First, have a function that adds cell tags to the certain cells you want to hide:

import json
def add_cell_tag(nb_path, tag, cell_indices):
    # Open the .ipynb file
    with open(nb_path, 'r', encoding='utf-8') as f:
        nb = json.load(f)
    # Get the cells from the notebook
    cells = nb['cells']
    # Add the tag to the specified cells
    for index in cell_indices:
        cell = cells[index]
        if 'metadata' not in cell:
            cell['metadata'] = {}
        if 'tags' not in cell['metadata']:
            cell['metadata']['tags'] = []
        cell['metadata']['tags'].append(tag)
    # Save the modified notebook
    with open(nb_path, 'w', encoding='utf-8') as f:
        json.dump(nb, f)

Second, run the function and add a tag (can be any string) to the cells you want to hide in the HTML export:

add_cell_tag(nb_path, 'hide-code', [0, 1, 2])

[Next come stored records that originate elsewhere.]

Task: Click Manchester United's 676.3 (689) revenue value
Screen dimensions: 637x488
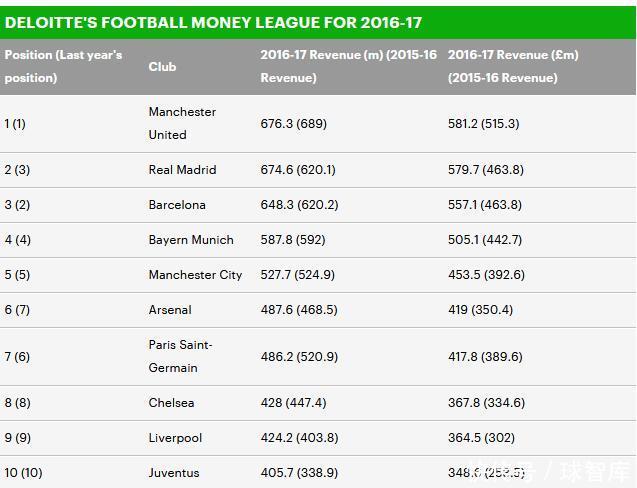Action: [294, 124]
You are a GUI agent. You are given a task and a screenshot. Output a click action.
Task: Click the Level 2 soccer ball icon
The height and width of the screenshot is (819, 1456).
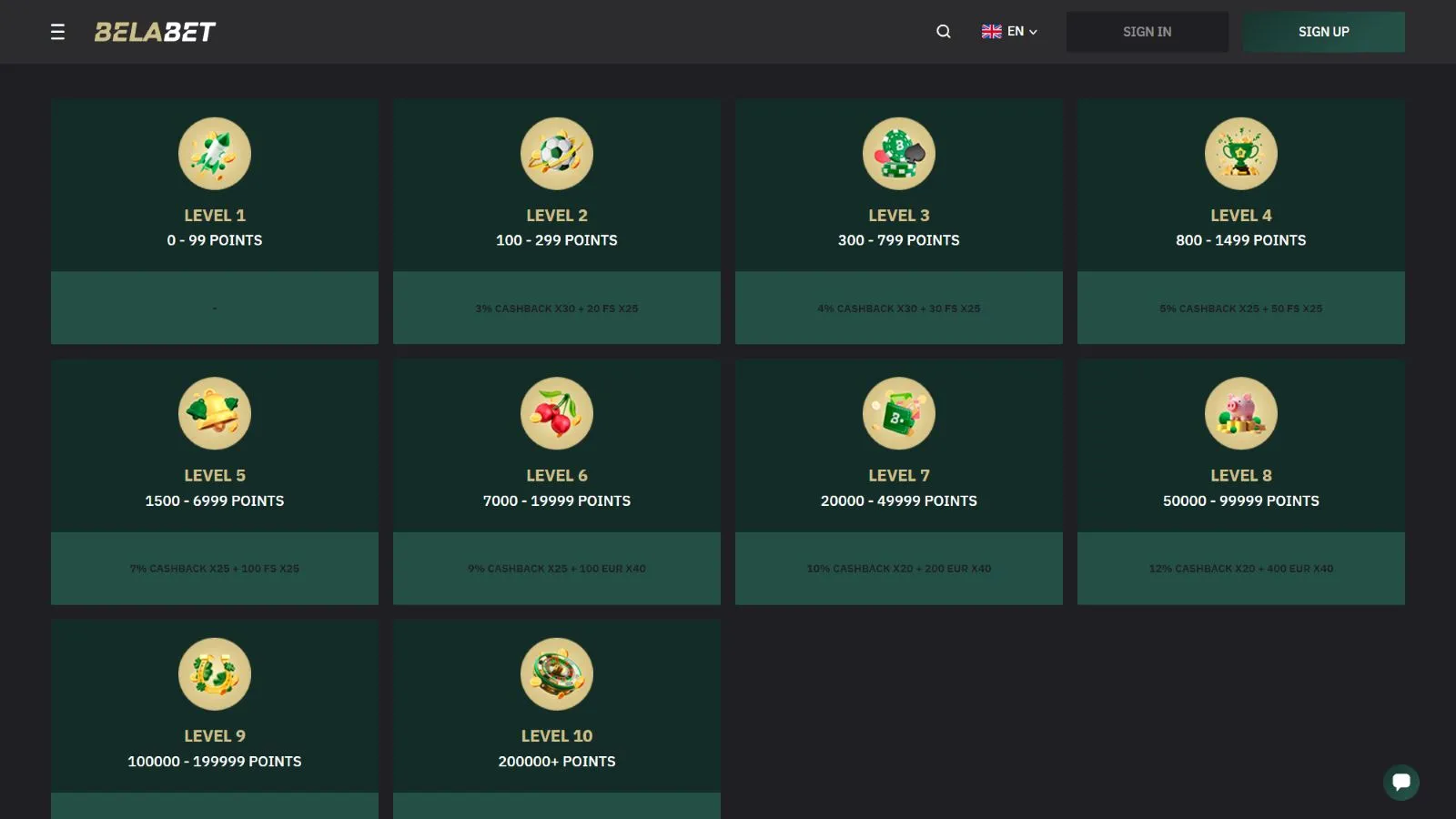tap(557, 154)
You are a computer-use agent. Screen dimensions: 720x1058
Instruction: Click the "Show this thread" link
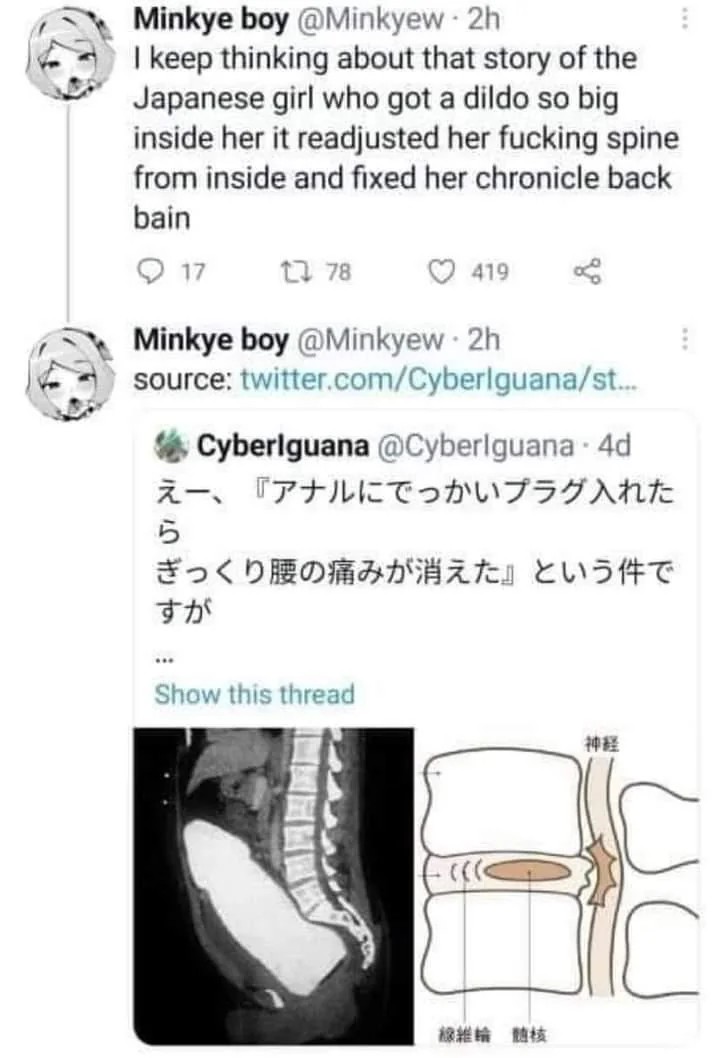coord(254,694)
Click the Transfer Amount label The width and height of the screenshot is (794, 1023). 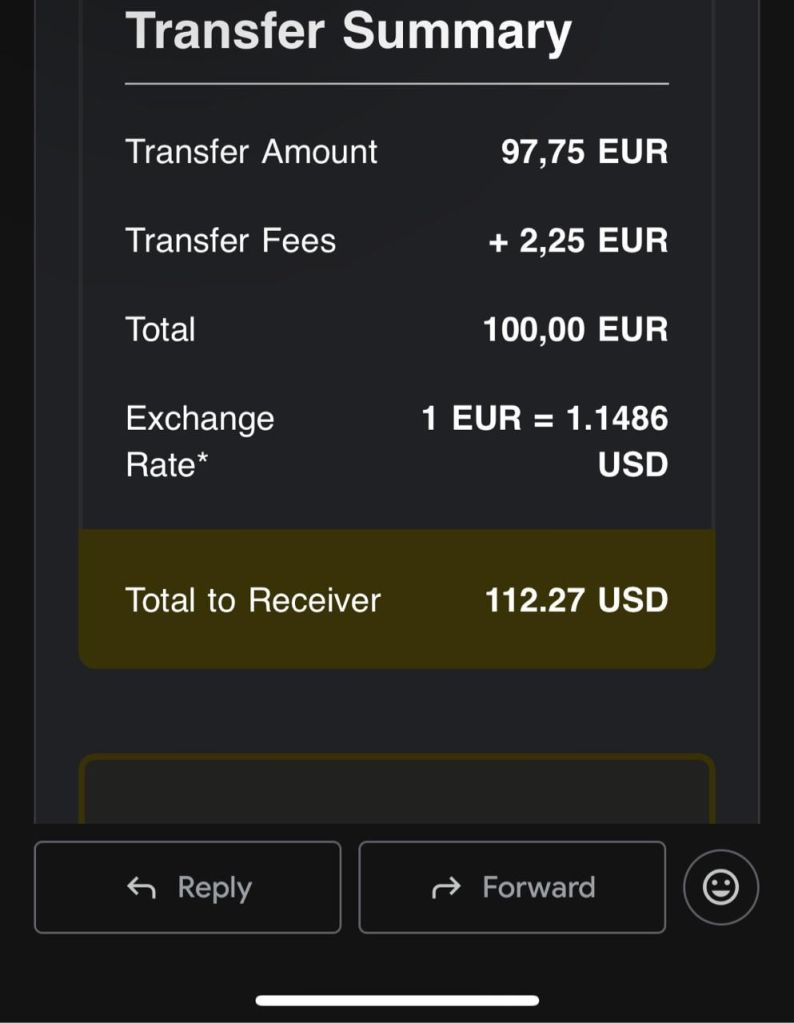point(251,152)
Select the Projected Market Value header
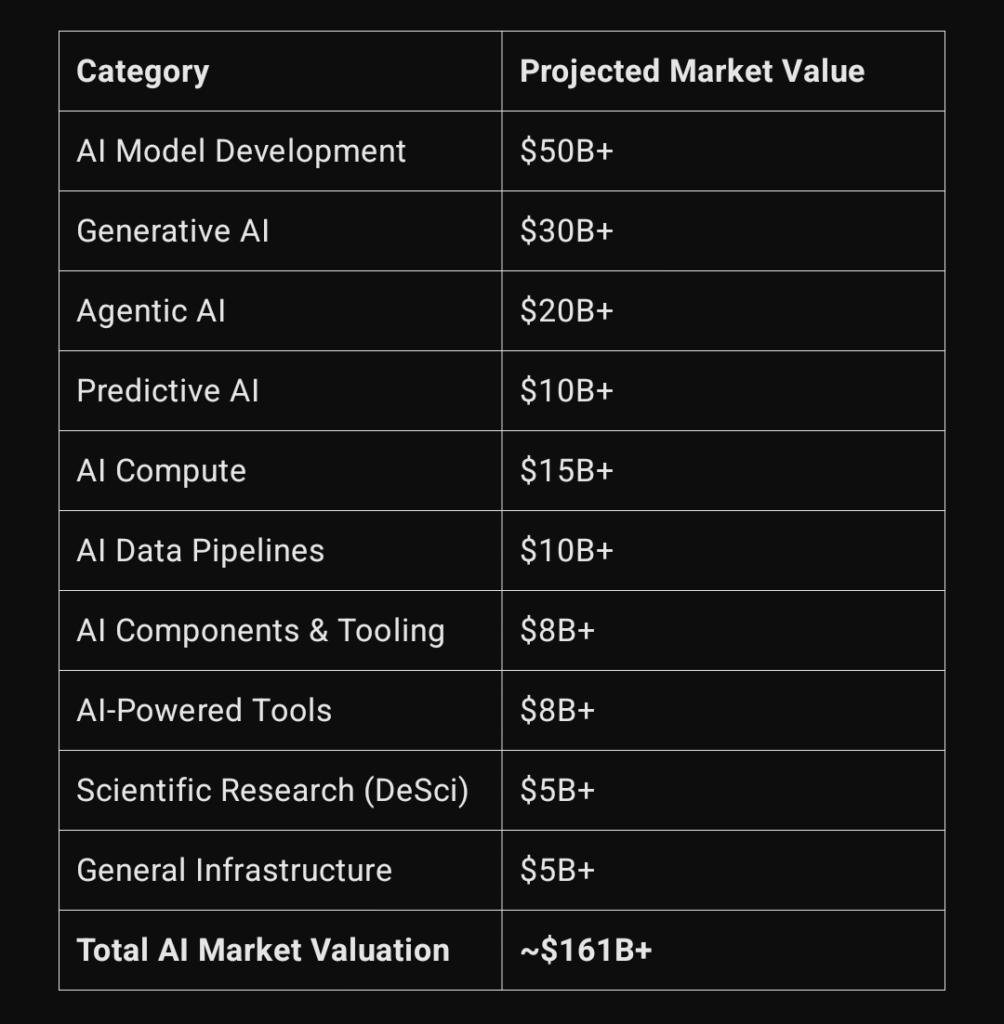This screenshot has height=1024, width=1004. 692,71
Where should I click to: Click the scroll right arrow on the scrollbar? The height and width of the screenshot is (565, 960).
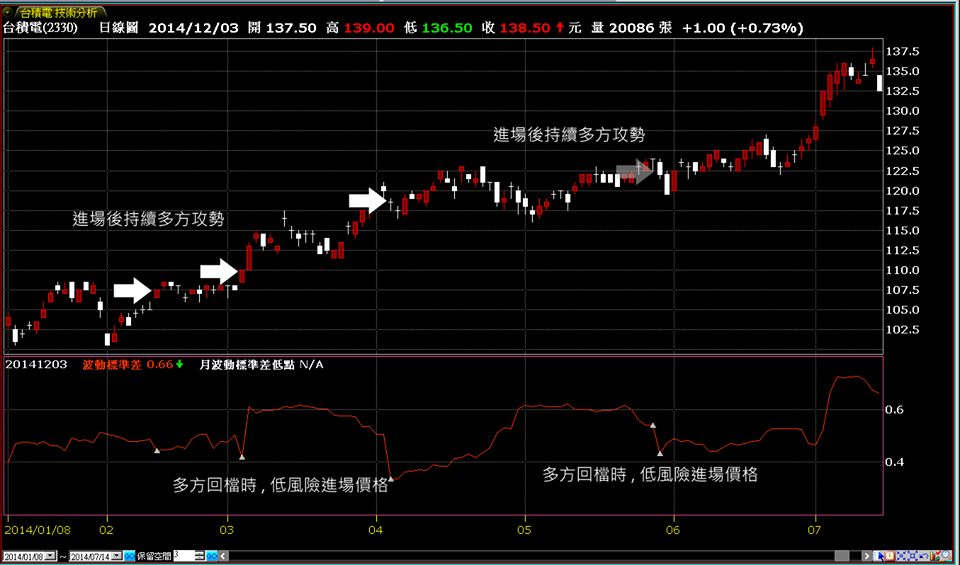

Finally, use nbconvert in the terminal to export and filter the notebook:

jupyter nbconvert --to html --TagRemovePreprocessor.remove_cell_tags=hide-code  path/to/notebook.ipynb

The cells made be entirely removed or just the output or just the input: TagRemovePreprocessor.remove_input_tags TagRemovePreprocessor.remove_single_output_tags TagRemovePreprocessor.remove_all_outputs_tags

Not sure the difference between those last two. Additionally, I had a helper function to count the cells in the notebook and one to clear all tags in the notebook.